## BEGIN Data

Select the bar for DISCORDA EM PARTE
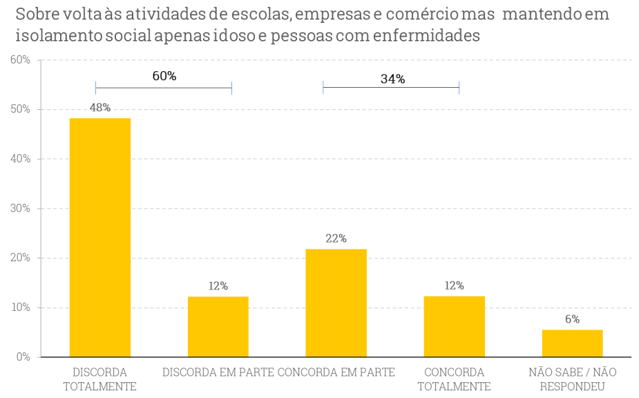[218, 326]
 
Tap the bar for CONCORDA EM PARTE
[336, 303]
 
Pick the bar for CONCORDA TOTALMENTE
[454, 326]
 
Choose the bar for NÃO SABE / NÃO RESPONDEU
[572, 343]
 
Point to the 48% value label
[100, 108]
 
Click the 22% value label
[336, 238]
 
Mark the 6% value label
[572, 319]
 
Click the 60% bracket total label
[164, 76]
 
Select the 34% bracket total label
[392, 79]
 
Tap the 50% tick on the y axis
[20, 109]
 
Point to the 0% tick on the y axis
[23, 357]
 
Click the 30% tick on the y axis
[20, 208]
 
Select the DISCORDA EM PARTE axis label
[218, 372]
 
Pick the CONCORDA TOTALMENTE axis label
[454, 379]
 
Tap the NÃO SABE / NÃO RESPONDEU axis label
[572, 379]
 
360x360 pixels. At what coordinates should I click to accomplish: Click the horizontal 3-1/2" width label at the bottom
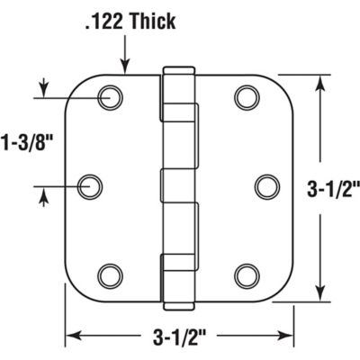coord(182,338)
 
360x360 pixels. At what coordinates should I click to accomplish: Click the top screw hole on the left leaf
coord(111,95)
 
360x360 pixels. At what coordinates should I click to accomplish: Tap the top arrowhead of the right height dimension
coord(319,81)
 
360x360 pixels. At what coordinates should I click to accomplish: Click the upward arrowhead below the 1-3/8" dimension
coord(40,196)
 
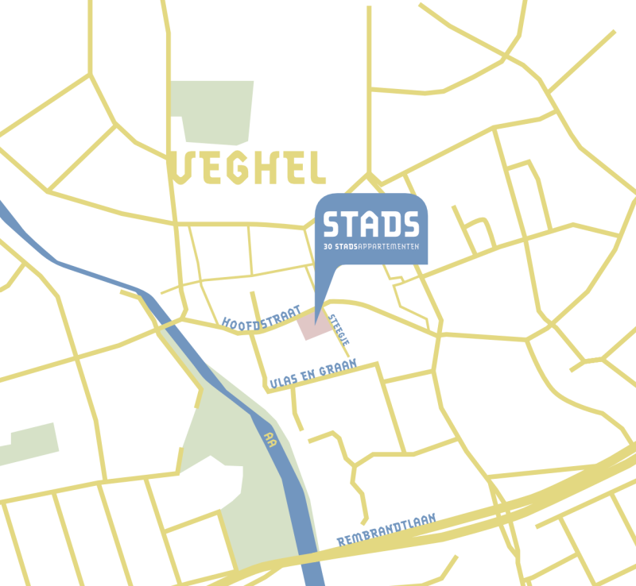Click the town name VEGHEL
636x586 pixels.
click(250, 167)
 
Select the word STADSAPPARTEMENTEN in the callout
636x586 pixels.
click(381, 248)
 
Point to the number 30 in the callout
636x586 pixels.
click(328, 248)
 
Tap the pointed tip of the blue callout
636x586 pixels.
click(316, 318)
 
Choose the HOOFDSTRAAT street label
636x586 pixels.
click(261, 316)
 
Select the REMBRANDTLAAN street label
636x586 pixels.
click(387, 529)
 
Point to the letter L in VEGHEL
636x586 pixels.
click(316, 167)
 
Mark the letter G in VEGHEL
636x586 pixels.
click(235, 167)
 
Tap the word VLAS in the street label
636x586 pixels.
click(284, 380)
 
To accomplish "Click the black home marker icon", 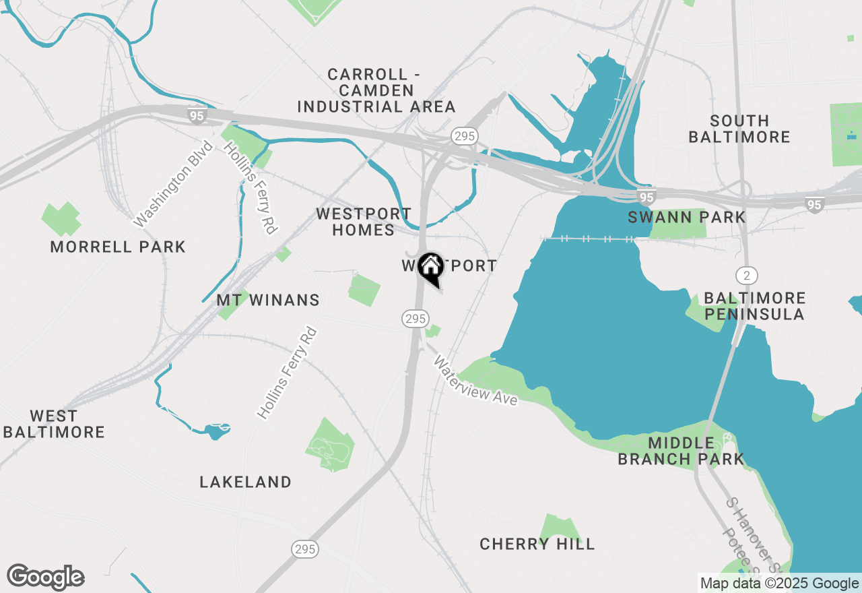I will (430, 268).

## END Data
## BEGIN Data

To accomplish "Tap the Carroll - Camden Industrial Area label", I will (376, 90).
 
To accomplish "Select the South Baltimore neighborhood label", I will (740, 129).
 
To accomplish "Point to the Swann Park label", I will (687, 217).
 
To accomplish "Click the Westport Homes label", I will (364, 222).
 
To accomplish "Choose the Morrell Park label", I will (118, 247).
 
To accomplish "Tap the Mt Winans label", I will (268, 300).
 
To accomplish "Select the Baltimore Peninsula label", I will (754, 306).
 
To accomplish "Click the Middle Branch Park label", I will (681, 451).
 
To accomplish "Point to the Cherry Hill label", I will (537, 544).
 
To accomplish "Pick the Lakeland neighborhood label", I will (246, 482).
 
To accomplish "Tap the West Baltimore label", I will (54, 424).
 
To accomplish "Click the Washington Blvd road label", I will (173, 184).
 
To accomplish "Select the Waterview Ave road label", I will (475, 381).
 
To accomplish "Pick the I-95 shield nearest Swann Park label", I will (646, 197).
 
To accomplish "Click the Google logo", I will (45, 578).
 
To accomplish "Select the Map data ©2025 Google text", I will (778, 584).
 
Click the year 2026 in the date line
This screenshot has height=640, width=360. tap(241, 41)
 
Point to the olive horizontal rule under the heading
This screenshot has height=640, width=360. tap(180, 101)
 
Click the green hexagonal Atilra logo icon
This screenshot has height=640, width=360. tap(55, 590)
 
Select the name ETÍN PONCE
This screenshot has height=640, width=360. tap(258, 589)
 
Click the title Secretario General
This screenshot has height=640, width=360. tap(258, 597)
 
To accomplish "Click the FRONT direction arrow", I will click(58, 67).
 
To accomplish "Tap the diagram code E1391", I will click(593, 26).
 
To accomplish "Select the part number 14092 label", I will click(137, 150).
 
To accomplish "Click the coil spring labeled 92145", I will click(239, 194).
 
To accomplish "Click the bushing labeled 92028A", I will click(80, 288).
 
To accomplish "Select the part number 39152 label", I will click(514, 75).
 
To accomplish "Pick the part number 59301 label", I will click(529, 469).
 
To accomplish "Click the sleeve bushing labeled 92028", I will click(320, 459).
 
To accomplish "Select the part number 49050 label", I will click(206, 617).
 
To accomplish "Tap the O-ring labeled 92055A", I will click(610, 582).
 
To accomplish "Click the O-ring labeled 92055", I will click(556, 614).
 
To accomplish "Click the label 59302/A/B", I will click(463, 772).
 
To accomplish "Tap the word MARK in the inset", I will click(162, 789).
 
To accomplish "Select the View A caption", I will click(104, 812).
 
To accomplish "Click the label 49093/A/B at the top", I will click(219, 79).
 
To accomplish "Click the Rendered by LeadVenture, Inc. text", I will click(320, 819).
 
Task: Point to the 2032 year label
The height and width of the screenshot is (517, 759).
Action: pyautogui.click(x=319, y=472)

## END Data
## BEGIN Data

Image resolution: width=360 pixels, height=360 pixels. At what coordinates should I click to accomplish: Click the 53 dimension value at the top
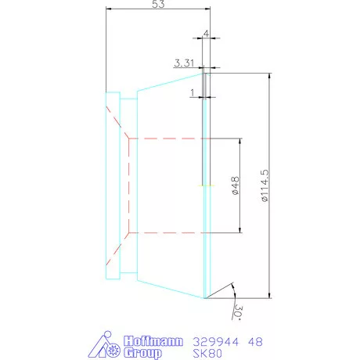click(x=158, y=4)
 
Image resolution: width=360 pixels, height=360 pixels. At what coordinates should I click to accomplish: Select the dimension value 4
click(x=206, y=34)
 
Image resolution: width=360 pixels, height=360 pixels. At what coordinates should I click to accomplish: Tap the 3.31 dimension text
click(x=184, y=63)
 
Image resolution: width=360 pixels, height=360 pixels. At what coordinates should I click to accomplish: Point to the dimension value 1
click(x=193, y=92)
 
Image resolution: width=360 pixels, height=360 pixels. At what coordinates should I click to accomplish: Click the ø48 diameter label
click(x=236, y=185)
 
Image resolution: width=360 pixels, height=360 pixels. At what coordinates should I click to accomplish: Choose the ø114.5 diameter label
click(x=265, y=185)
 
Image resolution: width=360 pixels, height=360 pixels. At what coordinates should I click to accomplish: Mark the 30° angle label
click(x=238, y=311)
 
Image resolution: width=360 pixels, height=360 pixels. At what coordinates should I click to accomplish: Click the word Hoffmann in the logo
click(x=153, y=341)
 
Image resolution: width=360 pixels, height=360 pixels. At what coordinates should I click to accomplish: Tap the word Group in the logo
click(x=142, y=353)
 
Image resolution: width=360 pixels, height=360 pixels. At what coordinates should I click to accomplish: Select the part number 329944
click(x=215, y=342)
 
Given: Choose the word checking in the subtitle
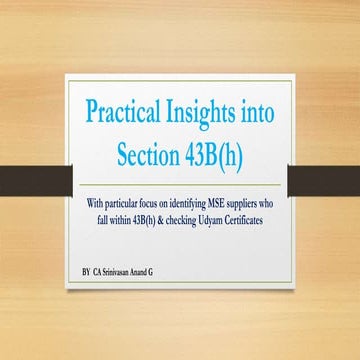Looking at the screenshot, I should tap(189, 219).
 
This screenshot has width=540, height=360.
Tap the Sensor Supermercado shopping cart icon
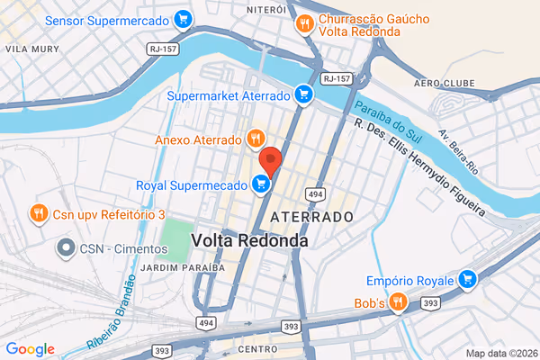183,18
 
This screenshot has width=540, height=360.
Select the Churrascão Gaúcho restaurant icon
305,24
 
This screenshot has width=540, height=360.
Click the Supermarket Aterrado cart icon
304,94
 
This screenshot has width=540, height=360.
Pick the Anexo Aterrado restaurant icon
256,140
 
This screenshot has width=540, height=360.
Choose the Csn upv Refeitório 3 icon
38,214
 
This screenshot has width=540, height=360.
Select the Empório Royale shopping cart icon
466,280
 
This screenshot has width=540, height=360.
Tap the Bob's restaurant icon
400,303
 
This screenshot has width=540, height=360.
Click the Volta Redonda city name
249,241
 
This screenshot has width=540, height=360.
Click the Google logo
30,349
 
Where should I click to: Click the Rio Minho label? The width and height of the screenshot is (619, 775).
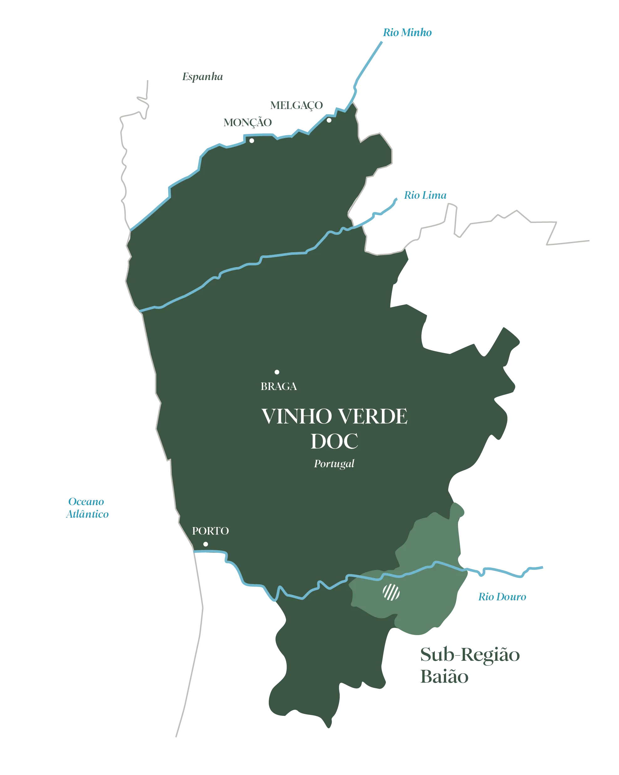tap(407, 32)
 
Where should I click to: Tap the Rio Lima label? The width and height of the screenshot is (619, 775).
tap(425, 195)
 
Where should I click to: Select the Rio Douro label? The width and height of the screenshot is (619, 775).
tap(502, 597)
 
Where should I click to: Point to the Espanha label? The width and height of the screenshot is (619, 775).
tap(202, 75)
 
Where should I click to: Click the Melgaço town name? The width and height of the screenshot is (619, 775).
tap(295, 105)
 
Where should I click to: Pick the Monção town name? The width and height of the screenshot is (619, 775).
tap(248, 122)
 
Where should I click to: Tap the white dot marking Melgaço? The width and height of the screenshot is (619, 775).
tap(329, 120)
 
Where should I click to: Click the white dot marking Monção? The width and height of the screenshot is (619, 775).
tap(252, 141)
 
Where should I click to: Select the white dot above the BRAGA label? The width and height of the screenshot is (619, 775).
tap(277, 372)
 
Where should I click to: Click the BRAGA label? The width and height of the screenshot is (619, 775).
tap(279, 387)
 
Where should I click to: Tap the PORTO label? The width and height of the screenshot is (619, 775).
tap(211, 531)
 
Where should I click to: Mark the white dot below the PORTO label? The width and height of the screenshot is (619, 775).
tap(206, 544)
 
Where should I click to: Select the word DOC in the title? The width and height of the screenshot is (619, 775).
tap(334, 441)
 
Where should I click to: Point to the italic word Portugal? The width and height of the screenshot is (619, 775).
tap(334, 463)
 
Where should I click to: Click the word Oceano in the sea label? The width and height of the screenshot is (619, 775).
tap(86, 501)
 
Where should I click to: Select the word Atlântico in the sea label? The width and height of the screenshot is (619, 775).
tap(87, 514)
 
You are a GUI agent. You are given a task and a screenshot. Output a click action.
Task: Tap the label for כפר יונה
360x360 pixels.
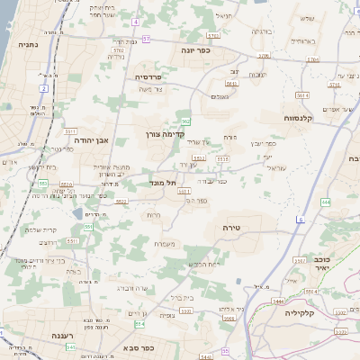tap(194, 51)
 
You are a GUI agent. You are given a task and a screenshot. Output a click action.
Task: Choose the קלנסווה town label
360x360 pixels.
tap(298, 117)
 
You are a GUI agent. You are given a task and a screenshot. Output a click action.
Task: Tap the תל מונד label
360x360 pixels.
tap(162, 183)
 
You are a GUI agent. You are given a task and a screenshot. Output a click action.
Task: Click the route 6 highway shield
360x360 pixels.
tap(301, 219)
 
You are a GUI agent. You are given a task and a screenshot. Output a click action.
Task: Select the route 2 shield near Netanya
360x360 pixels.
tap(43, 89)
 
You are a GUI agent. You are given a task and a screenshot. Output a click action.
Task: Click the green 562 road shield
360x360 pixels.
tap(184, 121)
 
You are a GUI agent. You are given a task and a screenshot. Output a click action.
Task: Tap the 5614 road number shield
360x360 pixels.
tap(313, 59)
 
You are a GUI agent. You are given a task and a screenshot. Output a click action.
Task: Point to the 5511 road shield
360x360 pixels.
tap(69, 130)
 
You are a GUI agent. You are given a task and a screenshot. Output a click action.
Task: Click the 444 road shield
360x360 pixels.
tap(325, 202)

## END Data

### Job
Extract the lines of the records starting at the line containing "Where should I click to: Tap the white" and ending at the line containing "tap(277, 372)", and repeat them exactly.

### Solution to this task
Where should I click to: Tap the white dot marking Melgaço? The width and height of the screenshot is (619, 775).
tap(329, 120)
 
Where should I click to: Click the white dot marking Monção? The width and height of the screenshot is (619, 775).
tap(252, 141)
 
Where should I click to: Select the white dot above the BRAGA label? The width and height of the screenshot is (619, 775).
tap(277, 372)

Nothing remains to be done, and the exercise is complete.